» Exercise task
Copy the records below, renaming every "sidebar" to "side panel" and leaving all else unchanged.

[Start Extracted entries]

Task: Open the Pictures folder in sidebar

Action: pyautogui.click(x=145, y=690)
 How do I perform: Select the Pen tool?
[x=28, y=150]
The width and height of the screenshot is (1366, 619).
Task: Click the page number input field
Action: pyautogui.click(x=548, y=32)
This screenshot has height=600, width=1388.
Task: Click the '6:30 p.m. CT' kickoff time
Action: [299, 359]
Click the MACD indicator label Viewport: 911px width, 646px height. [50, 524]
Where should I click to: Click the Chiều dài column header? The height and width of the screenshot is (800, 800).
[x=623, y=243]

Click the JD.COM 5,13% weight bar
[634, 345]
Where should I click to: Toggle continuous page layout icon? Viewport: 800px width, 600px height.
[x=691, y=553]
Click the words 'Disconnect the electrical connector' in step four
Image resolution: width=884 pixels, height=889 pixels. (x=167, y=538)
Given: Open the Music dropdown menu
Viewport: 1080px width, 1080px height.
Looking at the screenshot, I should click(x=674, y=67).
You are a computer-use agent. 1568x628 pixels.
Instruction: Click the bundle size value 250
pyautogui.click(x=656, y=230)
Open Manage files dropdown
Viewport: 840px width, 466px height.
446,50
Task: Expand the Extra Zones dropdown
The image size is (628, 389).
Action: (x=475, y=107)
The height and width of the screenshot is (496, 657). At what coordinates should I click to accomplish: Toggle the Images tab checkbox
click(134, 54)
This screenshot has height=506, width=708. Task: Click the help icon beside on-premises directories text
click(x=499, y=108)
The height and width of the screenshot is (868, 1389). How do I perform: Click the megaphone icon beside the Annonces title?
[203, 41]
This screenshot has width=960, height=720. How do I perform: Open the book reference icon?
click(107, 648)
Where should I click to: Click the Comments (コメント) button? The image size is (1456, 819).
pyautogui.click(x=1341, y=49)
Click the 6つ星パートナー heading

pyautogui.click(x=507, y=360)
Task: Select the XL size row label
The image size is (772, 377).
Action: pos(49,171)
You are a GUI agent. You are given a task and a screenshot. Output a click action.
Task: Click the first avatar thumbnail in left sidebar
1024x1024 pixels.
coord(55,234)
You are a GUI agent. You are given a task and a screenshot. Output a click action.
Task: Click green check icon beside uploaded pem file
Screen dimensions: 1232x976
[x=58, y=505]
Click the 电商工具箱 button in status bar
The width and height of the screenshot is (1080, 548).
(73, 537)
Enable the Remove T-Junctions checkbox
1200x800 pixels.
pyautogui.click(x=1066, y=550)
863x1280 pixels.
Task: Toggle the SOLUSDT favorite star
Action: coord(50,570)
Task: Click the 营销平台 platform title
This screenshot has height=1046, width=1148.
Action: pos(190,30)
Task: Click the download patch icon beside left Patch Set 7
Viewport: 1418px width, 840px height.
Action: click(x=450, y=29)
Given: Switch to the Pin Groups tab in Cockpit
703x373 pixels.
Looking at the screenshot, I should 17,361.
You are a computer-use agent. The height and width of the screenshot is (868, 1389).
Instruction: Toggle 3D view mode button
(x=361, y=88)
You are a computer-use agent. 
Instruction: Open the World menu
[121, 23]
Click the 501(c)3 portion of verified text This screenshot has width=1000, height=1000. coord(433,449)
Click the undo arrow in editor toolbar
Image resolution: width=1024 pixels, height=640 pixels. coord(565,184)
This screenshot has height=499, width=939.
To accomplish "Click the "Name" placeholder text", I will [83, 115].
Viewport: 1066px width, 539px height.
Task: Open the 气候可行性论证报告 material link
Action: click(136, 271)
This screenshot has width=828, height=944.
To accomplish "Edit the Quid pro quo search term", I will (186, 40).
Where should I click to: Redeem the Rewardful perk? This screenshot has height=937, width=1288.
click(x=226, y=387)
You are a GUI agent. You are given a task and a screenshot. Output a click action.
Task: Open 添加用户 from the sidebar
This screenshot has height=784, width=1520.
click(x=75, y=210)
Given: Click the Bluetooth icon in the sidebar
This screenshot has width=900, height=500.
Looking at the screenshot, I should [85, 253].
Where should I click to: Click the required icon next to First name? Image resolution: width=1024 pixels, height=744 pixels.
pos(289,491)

[End Extracted entries]

» The response
Task: Open the Pictures folder in side panel

Action: pyautogui.click(x=145, y=690)
 How do I perform: Select the Pen tool?
[x=28, y=150]
The width and height of the screenshot is (1366, 619).
Task: Click the page number input field
Action: pyautogui.click(x=548, y=32)
This screenshot has height=600, width=1388.
Task: Click the '6:30 p.m. CT' kickoff time
Action: [299, 359]
Click the MACD indicator label Viewport: 911px width, 646px height. [50, 524]
Where should I click to: Click the Chiều dài column header? The height and width of the screenshot is (800, 800).
[x=623, y=243]

Click the JD.COM 5,13% weight bar
[634, 345]
Where should I click to: Toggle continuous page layout icon? Viewport: 800px width, 600px height.
[x=691, y=553]
Click the words 'Disconnect the electrical connector' in step four
Image resolution: width=884 pixels, height=889 pixels. (x=167, y=538)
Given: Open the Music dropdown menu
Viewport: 1080px width, 1080px height.
Looking at the screenshot, I should click(x=674, y=67).
You are a computer-use agent. 1568x628 pixels.
Instruction: Click the bundle size value 250
pyautogui.click(x=656, y=230)
Open Manage files dropdown
Viewport: 840px width, 466px height.
446,50
Task: Expand the Extra Zones dropdown
The image size is (628, 389).
Action: (x=475, y=107)
The height and width of the screenshot is (496, 657). At what coordinates should I click to accomplish: Toggle the Images tab checkbox
click(134, 54)
This screenshot has height=506, width=708. Task: Click the help icon beside on-premises directories text
click(x=499, y=108)
The height and width of the screenshot is (868, 1389). How do I perform: Click the megaphone icon beside the Annonces title?
[203, 41]
This screenshot has width=960, height=720. How do I perform: Open the book reference icon?
click(107, 648)
Where should I click to: Click the Comments (コメント) button? The image size is (1456, 819).
pyautogui.click(x=1341, y=49)
Click the 6つ星パートナー heading

pyautogui.click(x=507, y=360)
Task: Select the XL size row label
The image size is (772, 377).
Action: pos(49,171)
You are a GUI agent. You are given a task and a screenshot. Output a click action.
Task: Click the first avatar thumbnail in left side panel
1024x1024 pixels.
coord(55,234)
You are a GUI agent. You are given a task and a screenshot. Output a click action.
Task: Click green check icon beside uploaded pem file
Screen dimensions: 1232x976
[x=58, y=505]
Click the 电商工具箱 button in status bar
The width and height of the screenshot is (1080, 548).
(73, 537)
Enable the Remove T-Junctions checkbox
1200x800 pixels.
pyautogui.click(x=1066, y=550)
863x1280 pixels.
Task: Toggle the SOLUSDT favorite star
Action: coord(50,570)
Task: Click the 营销平台 platform title
This screenshot has height=1046, width=1148.
Action: pos(190,30)
Task: Click the download patch icon beside left Patch Set 7
Viewport: 1418px width, 840px height.
Action: click(x=450, y=29)
Given: Switch to the Pin Groups tab in Cockpit
703x373 pixels.
Looking at the screenshot, I should 17,361.
You are a computer-use agent. The height and width of the screenshot is (868, 1389).
Instruction: Toggle 3D view mode button
(x=361, y=88)
You are a computer-use agent. 
Instruction: Open the World menu
[121, 23]
Click the 501(c)3 portion of verified text This screenshot has width=1000, height=1000. coord(433,449)
Click the undo arrow in editor toolbar
Image resolution: width=1024 pixels, height=640 pixels. coord(565,184)
This screenshot has height=499, width=939.
To accomplish "Click the "Name" placeholder text", I will [83, 115].
Viewport: 1066px width, 539px height.
Task: Open the 气候可行性论证报告 material link
Action: click(136, 271)
This screenshot has width=828, height=944.
To accomplish "Edit the Quid pro quo search term", I will (186, 40).
Where should I click to: Redeem the Rewardful perk? This screenshot has height=937, width=1288.
click(x=226, y=387)
You are a GUI agent. You are given a task and a screenshot. Output a click action.
Task: Open 添加用户 from the side panel
This screenshot has height=784, width=1520.
click(x=75, y=210)
Given: Click the Bluetooth icon in the side panel
This screenshot has width=900, height=500.
Looking at the screenshot, I should [85, 253].
Where should I click to: Click the required icon next to First name? Image resolution: width=1024 pixels, height=744 pixels.
pos(289,491)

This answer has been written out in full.